Il presidente della Repubblica ha giocato un ruolo importante nella crisi senza dover prendere nemmeno una decisione. È bastato il discorso di fine anno a chiarire il suo punto di vista, in sintonia con buona parte dell’opinione pubblica italiana: «Questo è tempo di costruttori. I prossimi mesi rappresentano un passaggio decisivo per uscire dall’emergenza e per porre le basi di una stagione nuova. Non sono ammesse distrazioni. Non si deve perdere tempo. Non vanno sprecate energie e opportunità per inseguire illusori vantaggi di parte». Più chiaro di così?

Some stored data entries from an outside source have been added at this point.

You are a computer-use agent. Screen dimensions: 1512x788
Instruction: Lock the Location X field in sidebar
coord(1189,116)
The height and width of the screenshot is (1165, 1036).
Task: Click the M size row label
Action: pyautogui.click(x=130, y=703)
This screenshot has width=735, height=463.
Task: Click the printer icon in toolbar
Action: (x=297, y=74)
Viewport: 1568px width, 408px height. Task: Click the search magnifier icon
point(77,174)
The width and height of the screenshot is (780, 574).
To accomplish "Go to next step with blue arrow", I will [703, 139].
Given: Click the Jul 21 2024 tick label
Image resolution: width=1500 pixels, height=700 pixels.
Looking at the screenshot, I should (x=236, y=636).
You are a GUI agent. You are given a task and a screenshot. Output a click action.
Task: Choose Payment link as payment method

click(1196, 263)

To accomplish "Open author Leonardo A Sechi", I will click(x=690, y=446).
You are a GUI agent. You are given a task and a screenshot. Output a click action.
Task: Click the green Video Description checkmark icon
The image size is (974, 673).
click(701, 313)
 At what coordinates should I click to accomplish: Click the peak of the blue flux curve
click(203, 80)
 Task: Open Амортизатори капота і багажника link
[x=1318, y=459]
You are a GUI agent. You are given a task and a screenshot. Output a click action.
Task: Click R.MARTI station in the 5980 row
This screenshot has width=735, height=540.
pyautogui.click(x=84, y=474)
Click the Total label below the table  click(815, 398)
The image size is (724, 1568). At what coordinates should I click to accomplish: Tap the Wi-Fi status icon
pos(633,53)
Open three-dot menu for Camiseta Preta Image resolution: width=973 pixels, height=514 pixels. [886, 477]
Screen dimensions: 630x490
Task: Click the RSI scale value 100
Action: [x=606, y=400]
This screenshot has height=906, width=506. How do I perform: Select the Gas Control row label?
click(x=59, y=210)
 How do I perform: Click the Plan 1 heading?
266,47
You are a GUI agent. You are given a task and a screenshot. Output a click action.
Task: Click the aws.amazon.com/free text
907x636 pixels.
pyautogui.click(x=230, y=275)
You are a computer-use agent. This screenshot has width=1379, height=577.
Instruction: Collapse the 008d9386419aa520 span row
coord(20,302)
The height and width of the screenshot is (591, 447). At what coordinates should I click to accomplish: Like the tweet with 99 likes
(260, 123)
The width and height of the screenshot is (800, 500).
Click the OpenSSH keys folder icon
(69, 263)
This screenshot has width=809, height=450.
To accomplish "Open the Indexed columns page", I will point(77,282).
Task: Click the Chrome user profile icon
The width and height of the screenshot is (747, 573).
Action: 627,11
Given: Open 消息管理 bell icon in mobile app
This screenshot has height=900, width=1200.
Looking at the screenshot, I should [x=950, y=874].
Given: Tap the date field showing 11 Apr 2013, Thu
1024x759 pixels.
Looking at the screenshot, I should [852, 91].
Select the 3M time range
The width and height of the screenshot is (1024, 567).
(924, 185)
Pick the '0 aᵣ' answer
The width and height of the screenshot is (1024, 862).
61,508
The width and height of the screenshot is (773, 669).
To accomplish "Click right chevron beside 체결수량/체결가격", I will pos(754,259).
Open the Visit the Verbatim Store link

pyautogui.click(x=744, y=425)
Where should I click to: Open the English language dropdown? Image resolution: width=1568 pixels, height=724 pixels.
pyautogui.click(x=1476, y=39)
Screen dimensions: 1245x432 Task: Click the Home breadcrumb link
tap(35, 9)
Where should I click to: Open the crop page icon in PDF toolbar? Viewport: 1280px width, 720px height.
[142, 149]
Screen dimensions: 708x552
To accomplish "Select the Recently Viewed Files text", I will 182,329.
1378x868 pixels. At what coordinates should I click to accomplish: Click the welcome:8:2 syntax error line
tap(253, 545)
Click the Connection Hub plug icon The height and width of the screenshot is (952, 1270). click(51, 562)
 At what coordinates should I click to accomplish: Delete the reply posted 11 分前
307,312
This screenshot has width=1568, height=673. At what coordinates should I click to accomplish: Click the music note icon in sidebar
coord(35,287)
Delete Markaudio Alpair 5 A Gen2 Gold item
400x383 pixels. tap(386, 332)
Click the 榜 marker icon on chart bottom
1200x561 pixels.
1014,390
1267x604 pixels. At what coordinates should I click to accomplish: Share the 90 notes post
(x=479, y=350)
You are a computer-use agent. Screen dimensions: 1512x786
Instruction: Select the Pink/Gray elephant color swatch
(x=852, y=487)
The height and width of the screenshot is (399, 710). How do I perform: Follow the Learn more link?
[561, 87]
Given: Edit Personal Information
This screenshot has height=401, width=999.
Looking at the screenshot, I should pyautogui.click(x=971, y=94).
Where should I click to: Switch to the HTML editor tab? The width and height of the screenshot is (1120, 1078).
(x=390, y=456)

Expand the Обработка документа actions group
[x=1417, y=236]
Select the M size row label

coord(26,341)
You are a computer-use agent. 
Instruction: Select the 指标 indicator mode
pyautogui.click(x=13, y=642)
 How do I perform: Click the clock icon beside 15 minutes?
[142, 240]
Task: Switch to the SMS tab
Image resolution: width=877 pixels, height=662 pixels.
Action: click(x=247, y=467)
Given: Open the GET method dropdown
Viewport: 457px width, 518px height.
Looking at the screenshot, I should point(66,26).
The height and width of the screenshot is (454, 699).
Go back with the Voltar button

Due giorni dopo è a lui che Renzi pare risponda quando dichiara: «se Conte ha scelto di andare a contarsi in aula accettiamo la sfida». E quando intorno al 10 di gennaio Mattarella dice o fa capire di considerare inopportuno il ritiro delle ministre di Italia viva dal governo, Renzi fa una affermazione interpretabile come un dover essere: «Il presidente della Repubblica è un arbitro, non dice a un leader politico cosa deve fare».

Sennonché, la perorazione di Mattarella nel suo discorso più solenne e ascoltato dell’anno conteneva in modo inequivoco anche questo, oltre a un esplicito atto di fiducia verso il governo e il presidente del Consiglio in carica. Non è riuscito a persuadere Renzi, ma la sua linea favorevole alla continuità alla fine ha vinto lo stesso, anche grazie all’esercizio a tratti invisibile dei suoi poteri di moderatore (qualcosa di più che un arbitro). Ma potrebbe essere l’ultima volta.

Non dovrà esprimersi riguardo a entità e composizione della maggioranza in Senato. Avrebbe potuto farlo in termini preventivi se avesse dovuto conferire un nuovo incarico. Ora può solo prendere atto che il governo rimane in carica nel pieno esercizio delle sue prerogative, per quanto sia incerta la sua sorte futura.

Nel frattempo, Giuseppe Conte ha ulteriormente affermato il suo ruolo politico e Matteo Renzi non ha deposto le armi. La continuità dell’esecutivo non garantisce che non verranno sprecate energie e risorse a causa di altre distrazioni.

Potremmo arrivare così fino al semestre bianco, quando il potere moderatore del Quirinale risulterà notevolmente ridotto e il settennato sostanzialmente concluso.